Getting started with hyperparameter optimization.
An overview of all tuners can be found on our website.
Tune a support vector machine on the Sonar data set.
Learn about tuning spaces.
Estimate the model performance with nested resampling.
Learn about multi-objective optimization.
Simultaneously optimize hyperparameters and use early stopping with XGBoost.
Automate the tuning.
The gallery features a collection of case studies and demos about optimization.
Learn more advanced methods with the Practical Tuning Series.
Learn about hotstarting models.
Run the default hyperparameter configuration of learners as a baseline.
Use the Hyperband optimizer with different budget parameters.

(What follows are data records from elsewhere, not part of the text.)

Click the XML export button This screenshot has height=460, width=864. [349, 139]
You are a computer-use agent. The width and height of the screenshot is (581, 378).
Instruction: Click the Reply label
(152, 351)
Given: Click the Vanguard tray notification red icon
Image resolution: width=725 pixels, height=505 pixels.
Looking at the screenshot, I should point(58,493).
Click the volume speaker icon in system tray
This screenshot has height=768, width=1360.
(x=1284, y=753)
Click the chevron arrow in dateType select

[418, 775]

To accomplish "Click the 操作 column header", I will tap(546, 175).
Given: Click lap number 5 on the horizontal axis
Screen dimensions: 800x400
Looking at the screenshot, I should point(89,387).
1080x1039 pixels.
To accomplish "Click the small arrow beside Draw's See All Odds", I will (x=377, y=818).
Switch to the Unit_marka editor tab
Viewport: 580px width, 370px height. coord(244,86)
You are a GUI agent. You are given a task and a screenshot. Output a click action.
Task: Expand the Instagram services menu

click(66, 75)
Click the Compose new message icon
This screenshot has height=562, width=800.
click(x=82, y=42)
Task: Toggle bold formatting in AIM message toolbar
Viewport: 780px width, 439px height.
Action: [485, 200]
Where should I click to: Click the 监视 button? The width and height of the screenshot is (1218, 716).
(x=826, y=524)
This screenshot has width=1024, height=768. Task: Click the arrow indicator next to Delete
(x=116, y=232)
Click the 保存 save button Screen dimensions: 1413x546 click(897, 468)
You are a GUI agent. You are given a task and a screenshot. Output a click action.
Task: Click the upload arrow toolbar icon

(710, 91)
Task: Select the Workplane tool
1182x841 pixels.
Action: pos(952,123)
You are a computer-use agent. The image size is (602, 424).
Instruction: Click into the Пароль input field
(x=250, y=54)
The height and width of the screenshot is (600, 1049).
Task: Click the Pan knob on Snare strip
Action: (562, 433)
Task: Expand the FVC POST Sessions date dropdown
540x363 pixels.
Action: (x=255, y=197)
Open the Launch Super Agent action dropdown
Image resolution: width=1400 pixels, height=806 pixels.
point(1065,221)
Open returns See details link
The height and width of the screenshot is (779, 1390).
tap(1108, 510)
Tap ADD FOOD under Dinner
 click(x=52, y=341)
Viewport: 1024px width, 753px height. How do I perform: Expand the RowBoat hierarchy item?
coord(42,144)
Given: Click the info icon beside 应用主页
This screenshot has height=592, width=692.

The cheatsheet summarizes the most important functions of mlr3tuning.
Super class
mlr3tuning::Tuner
-> TunerAsync
Methods
Method optimize()
Performs the tuning on a TuningInstanceAsyncSingleCrit or TuningInstanceAsyncMultiCrit until termination. The single evaluations will be written into the ArchiveAsyncTuning that resides in the TuningInstanceAsyncSingleCrit/TuningInstanceAsyncMultiCrit. The result will be written into the instance object.